- _STUDY TEXT_:
....

Jed Jacobsohn

By Joel Beall
Kirk Triplett felt compelled to do something. He just wasn’t sure what.

“I’m certainly not a guy with solutions,” says Triplett, a three-time PGA Tour winner. “But it begins with talking about it. And right now, golf isn’t talking about it, and I wasn’t sure if it would.”

Triplett is referring to the ongoing protests against racial injustice in America. It is a subject he is well versed. Triplett and his wife, Cathi, are the parents to four children, two of whom are adopted minorities. The youngest child, Kobe, 18, is a Black American. Triplett said race has always been a topic in the household. They are not easy discussions.

“You want things to be better, but you also have to tell them how things are,” Triplett says. “I have to explain to my son that things are going to be different for him because of his skin colour.”

Throughout this summer of civil unrest, Triplett, 58, has contemplated what he could do. What he had to do. He talked with his family, and he researched ways to help out. He wanted to make a statement but also not just make a statement for statement’s sake.

Which is why Triplett, when arriving at this week’s Senior Players Championship at Firestone C.C., in Akron, Ohio, decided to put a sticker on his golf bag. A sticker that read “BLACK LIVES MATTER.”

In doing so, Triplett became the first player on a PGA Tour circuit to publicly endorse the movement. “I wasn’t trying to make a stand,” Triplett says. “I was just trying to put a question, an idea out there.”

A social-media person from the tour saw the bag earlier this week and asked Triplett if he would comment on it. The video, and Triplett’s remarks, garnered more than 130,000 views on Twitter in less than a day.

“The video went up and kind of exploded,” Triplett says. “I talked to my wife last night and we both realized this had become a thing.”

Going viral hasn’t made Triplett reconsider his decision. Especially given his feelings against the sport’s lack of action on the matter. “Look, golfers are great with charity, and on the whole are socially conscious,” he says. “But the game never crosses the line into some of the more uncomfortable stuff.

“Well, this is an uncomfortable time, and we can’t ignore it.”

The PGA Tour Champions veteran felt galvanized by the idea that there are many others like him that wanted to say something but didn’t know if it was there place, or how to deliver the message. “I can say these things because I have a Black son,” Triplett says. “That perspective does help. But there is a group of guys out here who believe in the movement. They just don’t want to come off as showboats.”

That sentiment, that this is all for attention, weighed on Triplett. Worse, he feared it could come off as hollow, inadvertently hurting the message. He also knew there could be backlash. “Yeah, my wife told me, ‘Whatever you do, don’t go online. It’s not pretty,’” Triplett said.

Yet he felt like Black Lives Matter wasn’t being acknowledged by golf, and a conversation needed to be had. If he was the one who had to start that conversation, so be it.

“Listen, it’s not easy,” Triplett says. “The makeup of our game—be it social, economical, people—is drastically different from other sports. But we can’t use that as an excuse to not do something.”

Triplett said the decision was entirely his own, that he didn’t talk it over with his son. “He’s a teenager. If he could, he’d take an invisible pill,” Triplett says. But being a father means showing your son what it takes to be a man, he says. And that means doing what you believe is right.

“I can’t possibly have the same connection to Black Lives Matters as LeBron James or other athletes promoting the message,” he said. “But I can understand why it’s important, and why I need to do my part.”

....

- _DATASET EXTRACT_:
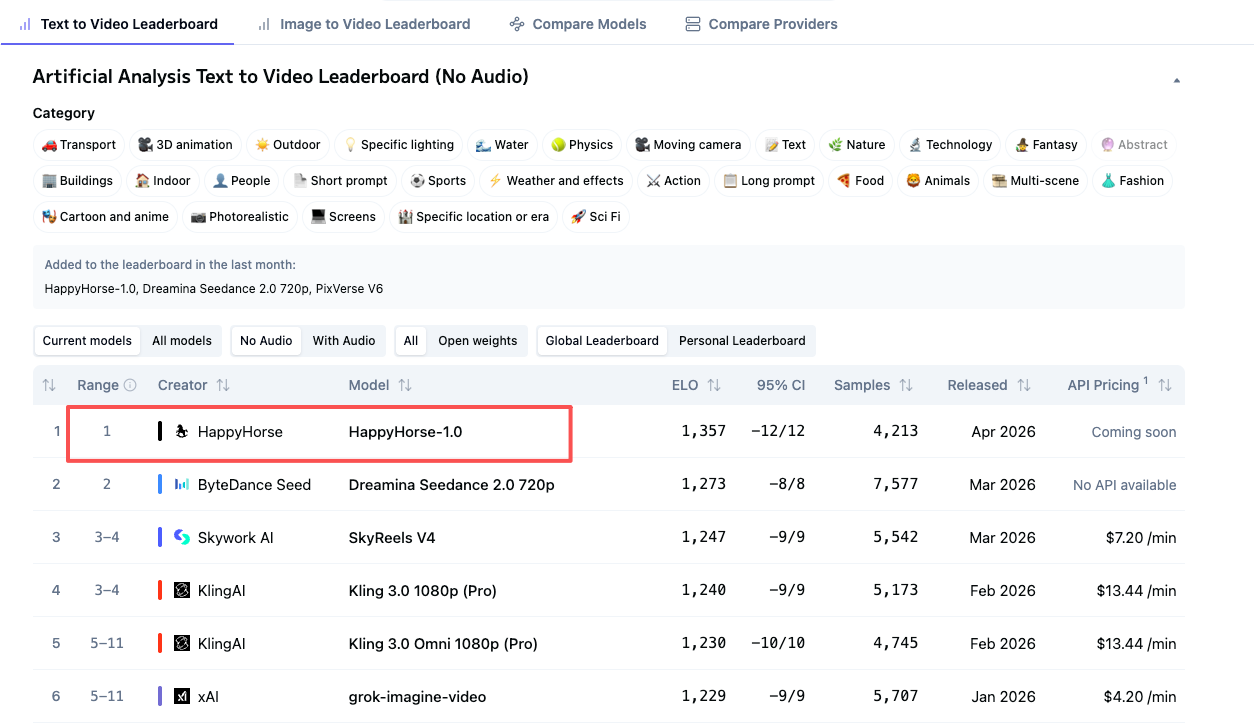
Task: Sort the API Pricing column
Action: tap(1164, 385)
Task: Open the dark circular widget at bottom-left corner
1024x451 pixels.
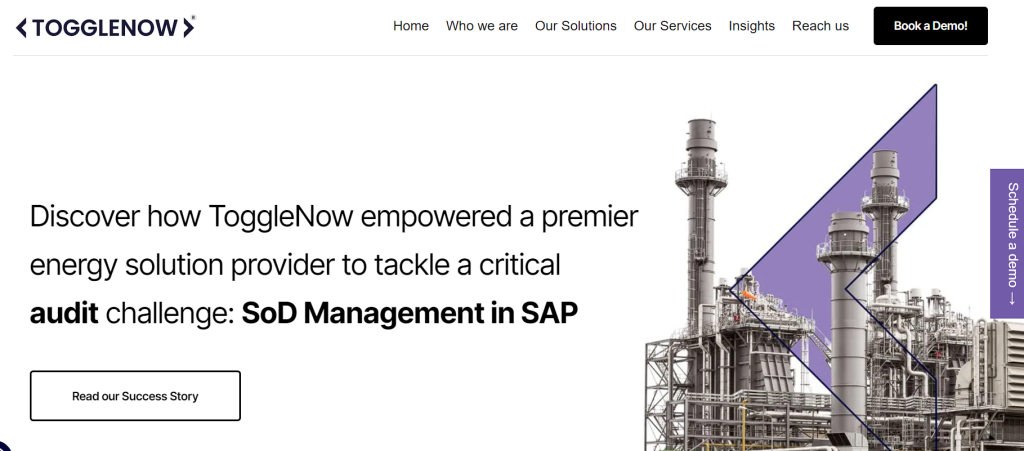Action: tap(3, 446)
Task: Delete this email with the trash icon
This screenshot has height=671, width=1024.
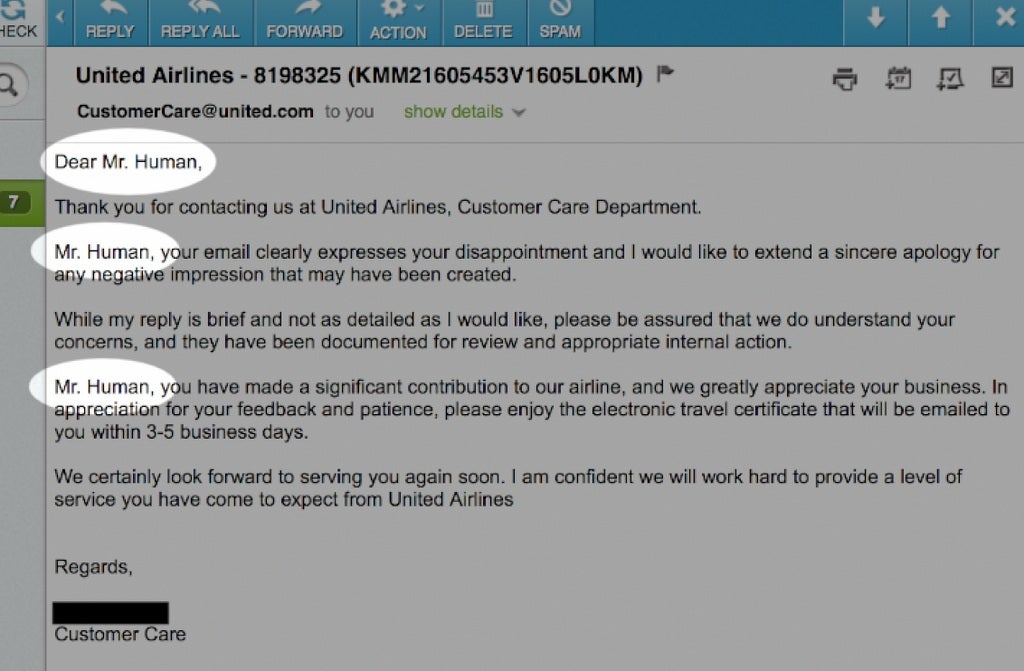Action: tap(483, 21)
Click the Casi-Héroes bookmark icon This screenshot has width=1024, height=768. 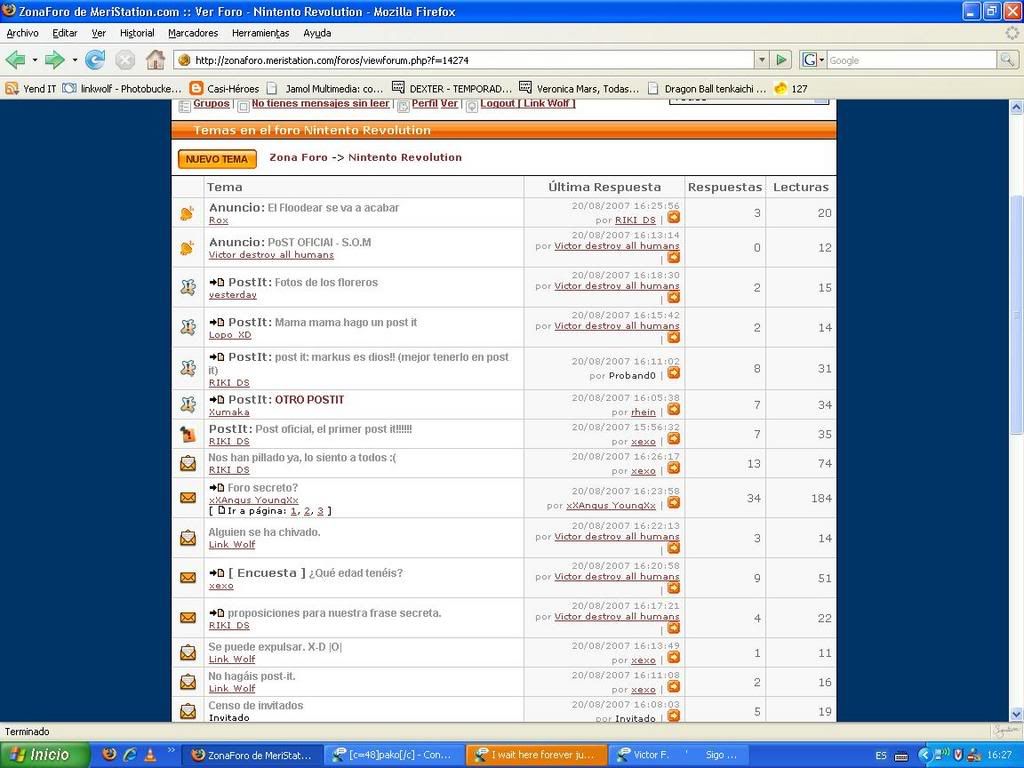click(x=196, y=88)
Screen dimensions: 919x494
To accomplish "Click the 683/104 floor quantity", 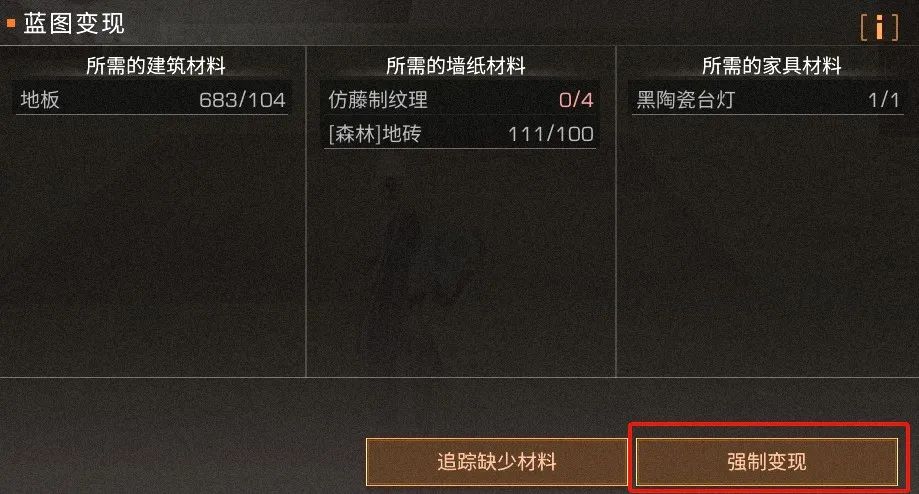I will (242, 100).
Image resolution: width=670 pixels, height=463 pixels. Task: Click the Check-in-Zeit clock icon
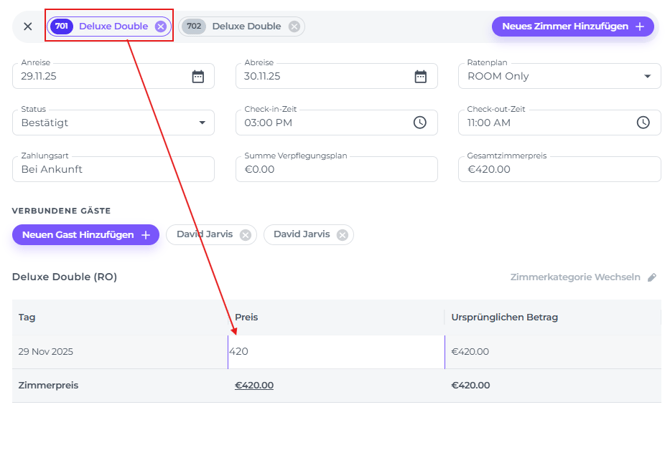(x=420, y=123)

....

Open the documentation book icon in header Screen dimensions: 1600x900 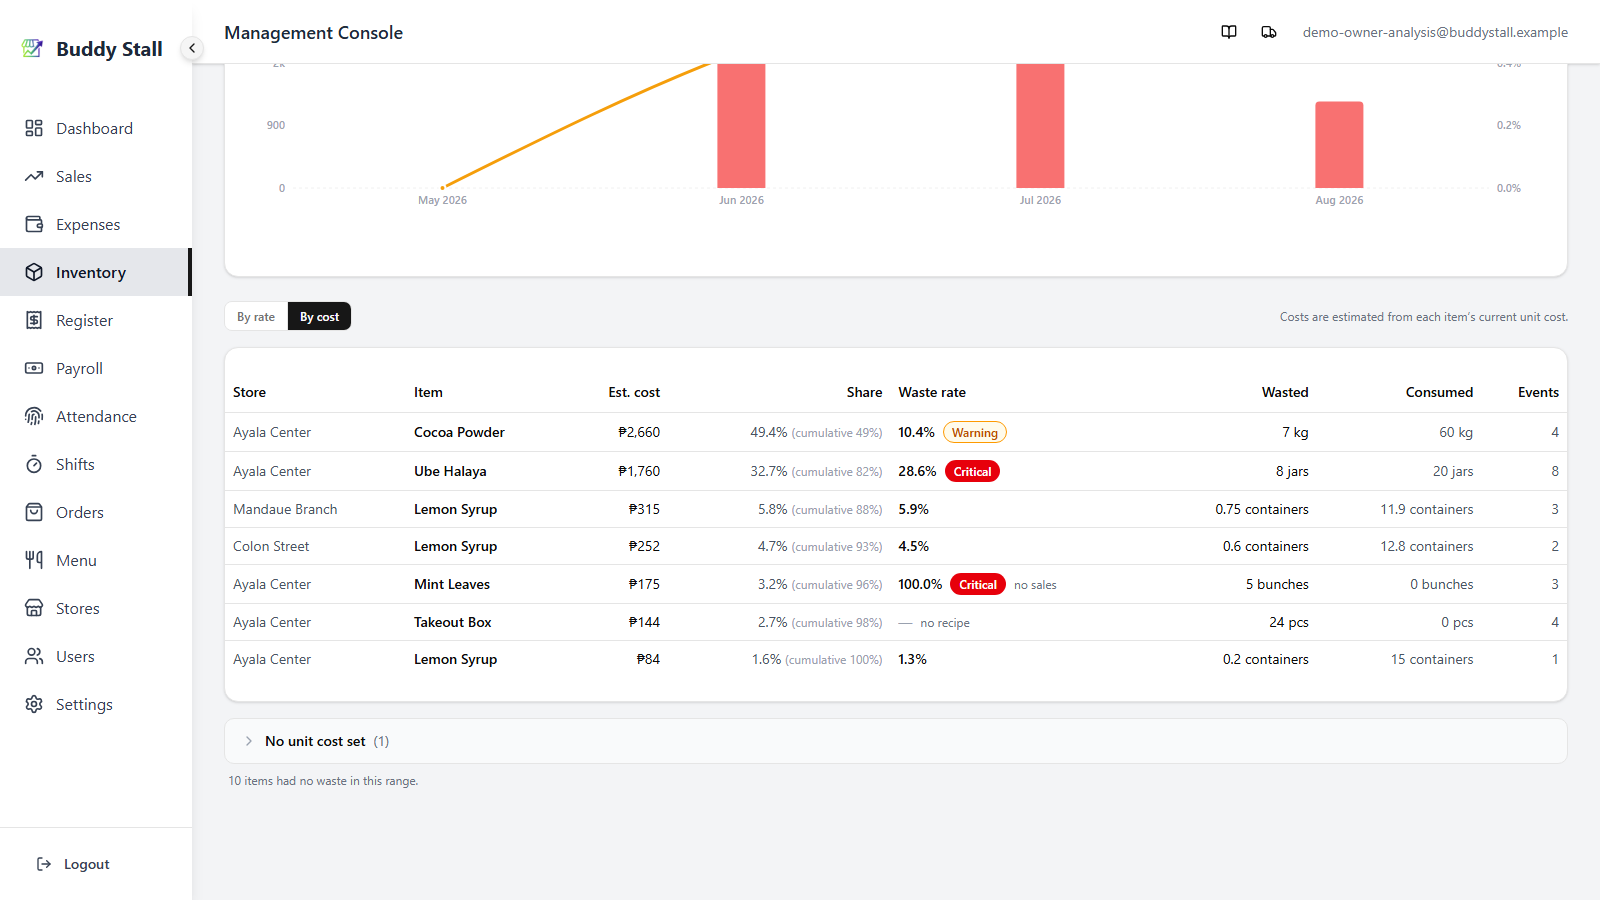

....

- _WHAT TO DO_:
Answer these questions using the article about Kirk Triplett:
1. How many PGA Tour wins does Triplett have?
2. At which event did he put the sticker on his golf bag?
3. How many views did the video of his remarks get on Twitter in less than a day?

- _ANSWER BOX_:
1. Three.
2. The Senior Players Championship at Firestone C.C., in Akron, Ohio.
3. More than 130,000.